-------- Task data

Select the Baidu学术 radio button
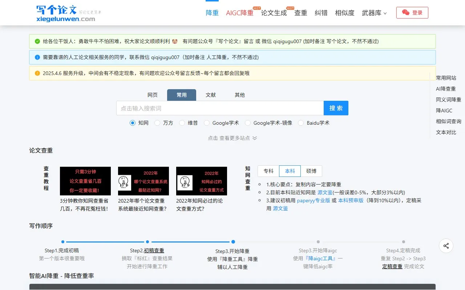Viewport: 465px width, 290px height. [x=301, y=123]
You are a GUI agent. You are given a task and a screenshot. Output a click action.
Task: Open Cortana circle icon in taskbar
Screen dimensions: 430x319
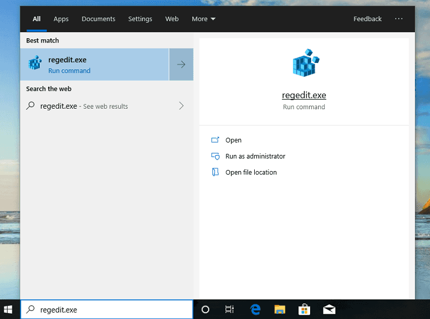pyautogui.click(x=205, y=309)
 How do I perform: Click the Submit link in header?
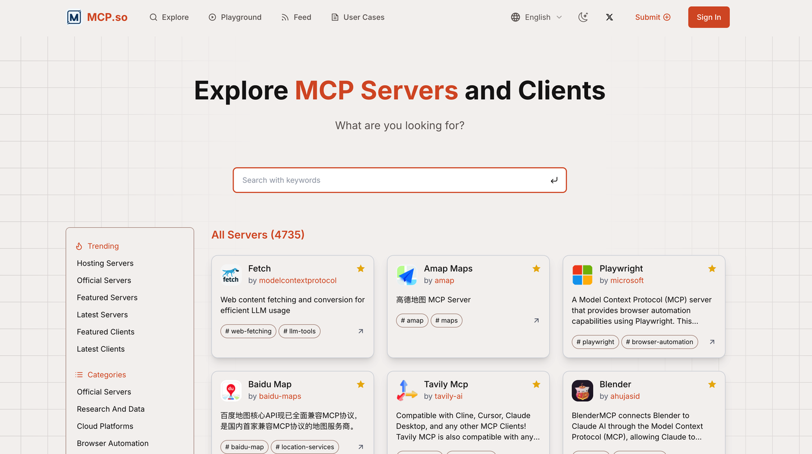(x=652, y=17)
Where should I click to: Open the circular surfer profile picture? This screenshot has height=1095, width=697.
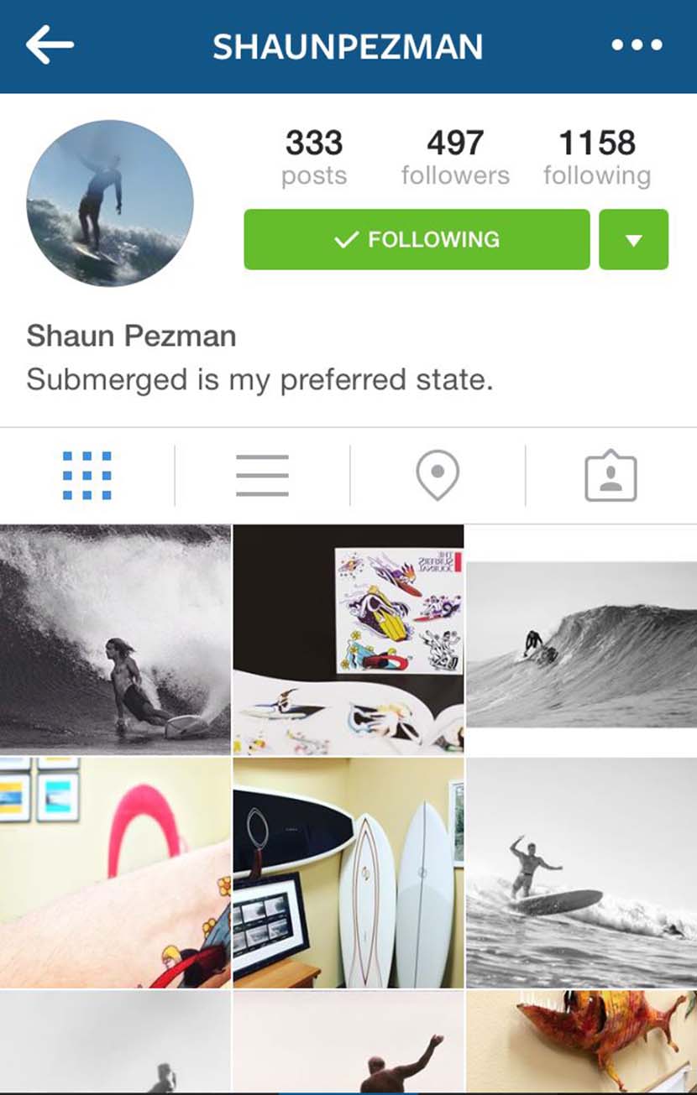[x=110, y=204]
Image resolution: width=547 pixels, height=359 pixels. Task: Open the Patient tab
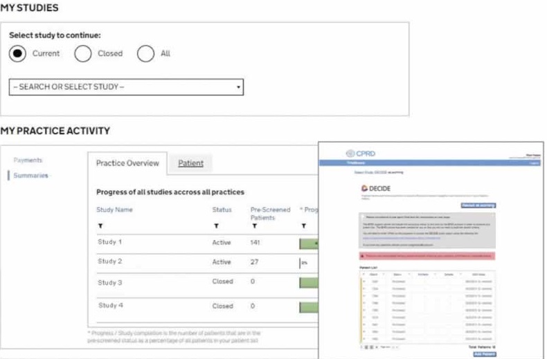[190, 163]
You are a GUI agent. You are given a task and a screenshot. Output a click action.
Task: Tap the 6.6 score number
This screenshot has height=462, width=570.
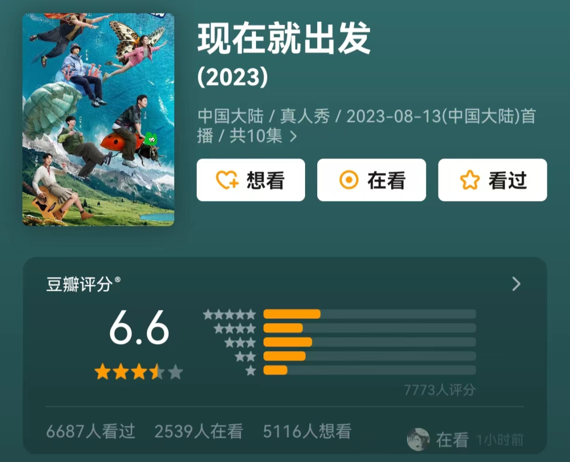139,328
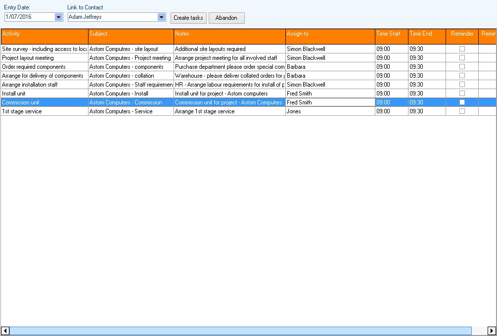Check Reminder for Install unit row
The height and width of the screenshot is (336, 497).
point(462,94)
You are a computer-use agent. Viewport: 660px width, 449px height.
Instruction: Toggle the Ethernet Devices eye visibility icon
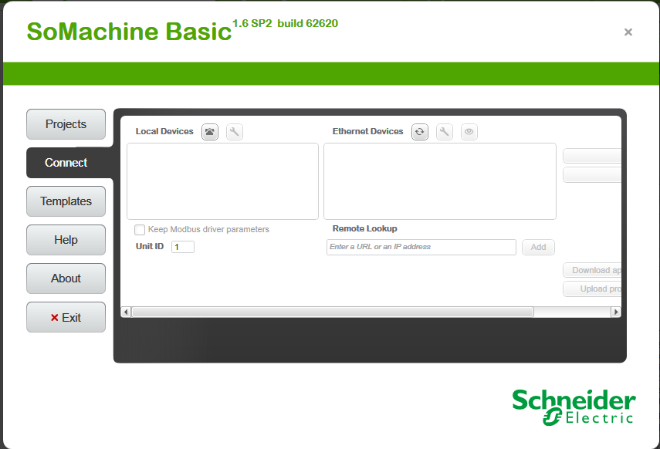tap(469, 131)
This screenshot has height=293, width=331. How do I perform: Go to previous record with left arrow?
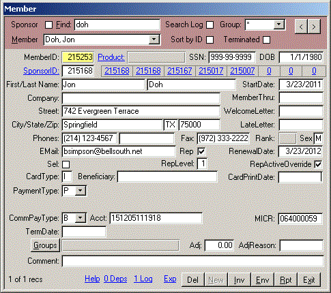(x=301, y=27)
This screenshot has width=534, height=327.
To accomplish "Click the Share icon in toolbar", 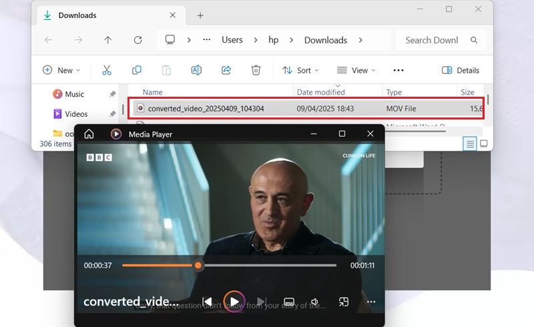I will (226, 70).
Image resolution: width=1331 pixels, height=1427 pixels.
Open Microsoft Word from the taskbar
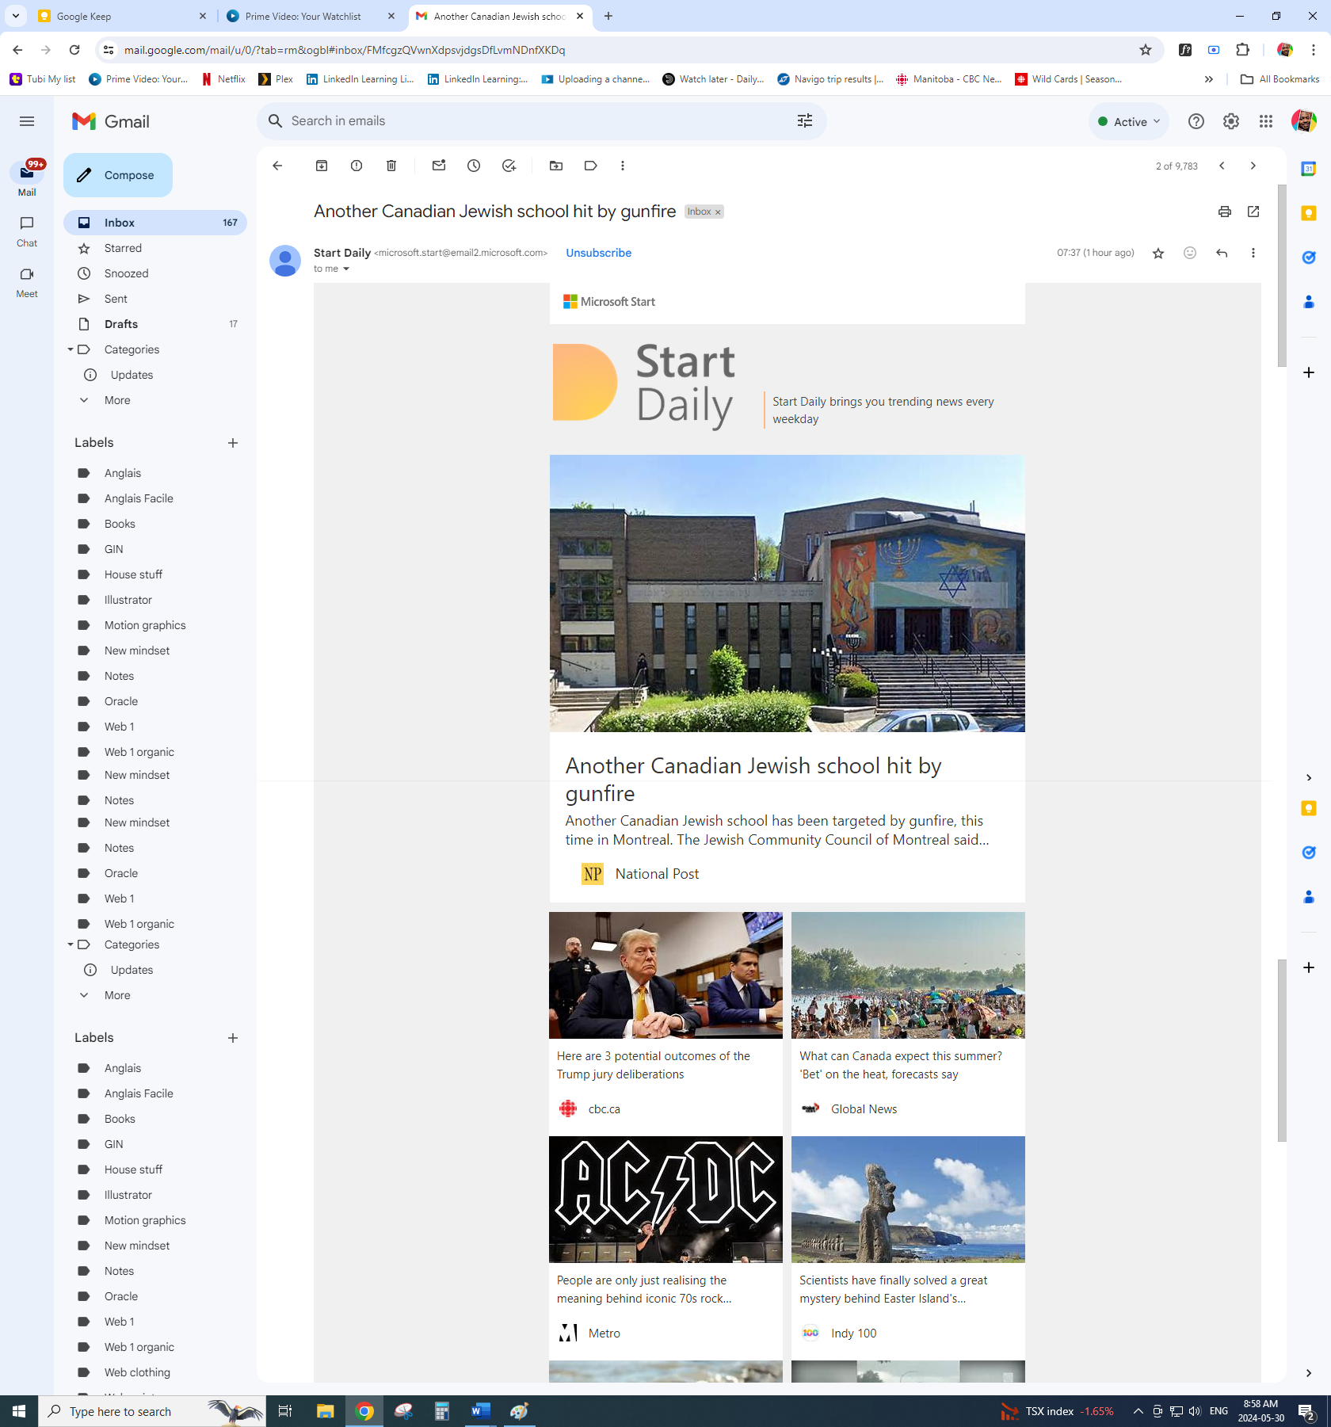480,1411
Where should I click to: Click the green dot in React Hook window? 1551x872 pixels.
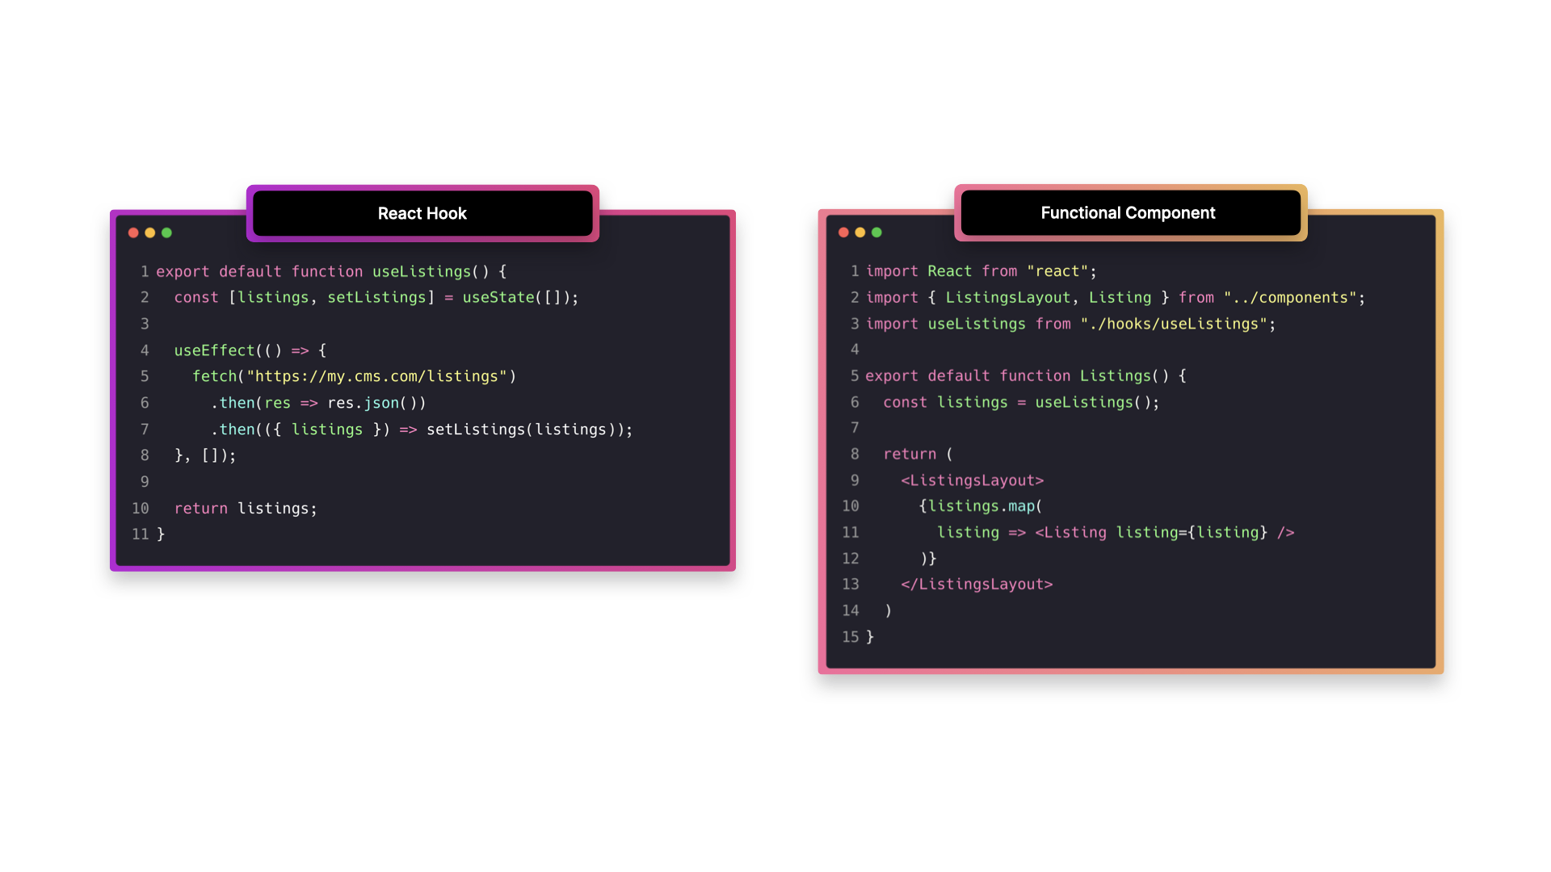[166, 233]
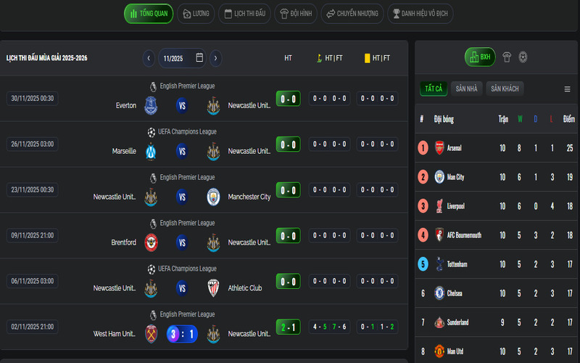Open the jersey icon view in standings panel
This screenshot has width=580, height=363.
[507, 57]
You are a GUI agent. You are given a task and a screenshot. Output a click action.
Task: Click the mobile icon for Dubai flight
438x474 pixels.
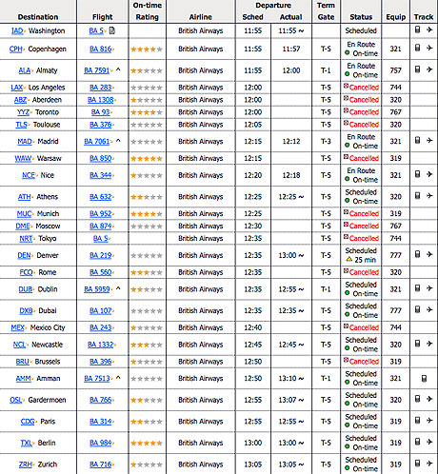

----------------

== Work to do ==
Please gather every line in the entries above that contains the string "pixels" and copy each one.

== Answer to the exercise ==
Image resolution: width=547 pixels, height=359 pixels. Task: Open the Patient tab
Image resolution: width=1331 pixels, height=1427 pixels.
Where should I click to: Click the green dot in React Hook window? 1551x872 pixels.
438x474 pixels.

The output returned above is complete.